--- START ---
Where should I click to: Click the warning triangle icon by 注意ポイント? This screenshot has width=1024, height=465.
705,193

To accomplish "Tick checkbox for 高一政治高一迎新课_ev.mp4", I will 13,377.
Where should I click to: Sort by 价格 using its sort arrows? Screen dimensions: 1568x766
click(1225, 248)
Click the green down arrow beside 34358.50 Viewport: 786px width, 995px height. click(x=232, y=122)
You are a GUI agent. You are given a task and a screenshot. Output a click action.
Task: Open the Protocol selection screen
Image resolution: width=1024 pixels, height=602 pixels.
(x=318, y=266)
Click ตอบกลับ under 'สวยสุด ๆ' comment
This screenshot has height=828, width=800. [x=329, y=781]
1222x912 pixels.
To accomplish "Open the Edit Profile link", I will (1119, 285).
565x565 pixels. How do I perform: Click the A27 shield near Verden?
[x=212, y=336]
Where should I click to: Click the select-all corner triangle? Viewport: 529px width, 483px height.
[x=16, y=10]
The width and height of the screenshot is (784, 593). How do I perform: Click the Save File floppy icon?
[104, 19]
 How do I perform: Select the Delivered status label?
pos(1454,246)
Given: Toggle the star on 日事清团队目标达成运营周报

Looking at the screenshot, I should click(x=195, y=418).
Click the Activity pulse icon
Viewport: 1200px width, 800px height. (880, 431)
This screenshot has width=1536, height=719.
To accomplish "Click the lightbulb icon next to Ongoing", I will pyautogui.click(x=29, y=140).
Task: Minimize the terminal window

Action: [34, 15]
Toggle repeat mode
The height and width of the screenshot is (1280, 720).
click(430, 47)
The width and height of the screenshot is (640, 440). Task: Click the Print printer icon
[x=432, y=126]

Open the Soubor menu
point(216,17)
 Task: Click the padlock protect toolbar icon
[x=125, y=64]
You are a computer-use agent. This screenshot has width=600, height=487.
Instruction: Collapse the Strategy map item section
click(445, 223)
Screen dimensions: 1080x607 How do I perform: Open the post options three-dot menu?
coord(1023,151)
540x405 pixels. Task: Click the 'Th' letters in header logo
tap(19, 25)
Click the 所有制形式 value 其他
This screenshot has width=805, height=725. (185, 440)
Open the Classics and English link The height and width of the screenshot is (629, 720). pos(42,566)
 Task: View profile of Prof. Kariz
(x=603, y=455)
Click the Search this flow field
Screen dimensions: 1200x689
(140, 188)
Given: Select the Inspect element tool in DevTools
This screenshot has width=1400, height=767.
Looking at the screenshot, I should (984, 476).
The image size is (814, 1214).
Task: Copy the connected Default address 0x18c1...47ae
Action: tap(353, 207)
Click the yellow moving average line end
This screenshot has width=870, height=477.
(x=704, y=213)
--- END ---
• [What you will do]: So that no detail is lost, give every line of the data again exactly.

• [Solved problem]:
Where should I click to: Click the warning triangle icon by 注意ポイント? This screenshot has width=1024, height=465.
705,193

To accomplish "Tick checkbox for 高一政治高一迎新课_ev.mp4", I will 13,377.
Where should I click to: Sort by 价格 using its sort arrows? Screen dimensions: 1568x766
click(1225, 248)
Click the green down arrow beside 34358.50 Viewport: 786px width, 995px height. click(x=232, y=122)
You are a GUI agent. You are given a task and a screenshot. Output a click action.
Task: Open the Protocol selection screen
Image resolution: width=1024 pixels, height=602 pixels.
(x=318, y=266)
Click ตอบกลับ under 'สวยสุด ๆ' comment
This screenshot has height=828, width=800. [x=329, y=781]
1222x912 pixels.
To accomplish "Open the Edit Profile link", I will (1119, 285).
565x565 pixels. How do I perform: Click the A27 shield near Verden?
[x=212, y=336]
Where should I click to: Click the select-all corner triangle? Viewport: 529px width, 483px height.
[x=16, y=10]
The width and height of the screenshot is (784, 593). How do I perform: Click the Save File floppy icon?
[104, 19]
 How do I perform: Select the Delivered status label?
pos(1454,246)
Given: Toggle the star on 日事清团队目标达成运营周报

Looking at the screenshot, I should click(x=195, y=418).
Click the Activity pulse icon
Viewport: 1200px width, 800px height. (880, 431)
This screenshot has width=1536, height=719.
To accomplish "Click the lightbulb icon next to Ongoing", I will pyautogui.click(x=29, y=140).
Task: Minimize the terminal window

Action: [34, 15]
Toggle repeat mode
The height and width of the screenshot is (1280, 720).
click(430, 47)
The width and height of the screenshot is (640, 440). Task: Click the Print printer icon
[x=432, y=126]

Open the Soubor menu
point(216,17)
 Task: Click the padlock protect toolbar icon
[x=125, y=64]
You are a computer-use agent. This screenshot has width=600, height=487.
Instruction: Collapse the Strategy map item section
click(445, 223)
Screen dimensions: 1080x607 How do I perform: Open the post options three-dot menu?
coord(1023,151)
540x405 pixels. Task: Click the 'Th' letters in header logo
tap(19, 25)
Click the 所有制形式 value 其他
This screenshot has width=805, height=725. (185, 440)
Open the Classics and English link The height and width of the screenshot is (629, 720). pos(42,566)
 Task: View profile of Prof. Kariz
(x=603, y=455)
Click the Search this flow field
Screen dimensions: 1200x689
(140, 188)
Given: Select the Inspect element tool in DevTools
This screenshot has width=1400, height=767.
Looking at the screenshot, I should (984, 476).
The image size is (814, 1214).
Task: Copy the connected Default address 0x18c1...47ae
Action: tap(353, 207)
Click the yellow moving average line end
This screenshot has width=870, height=477.
(x=704, y=213)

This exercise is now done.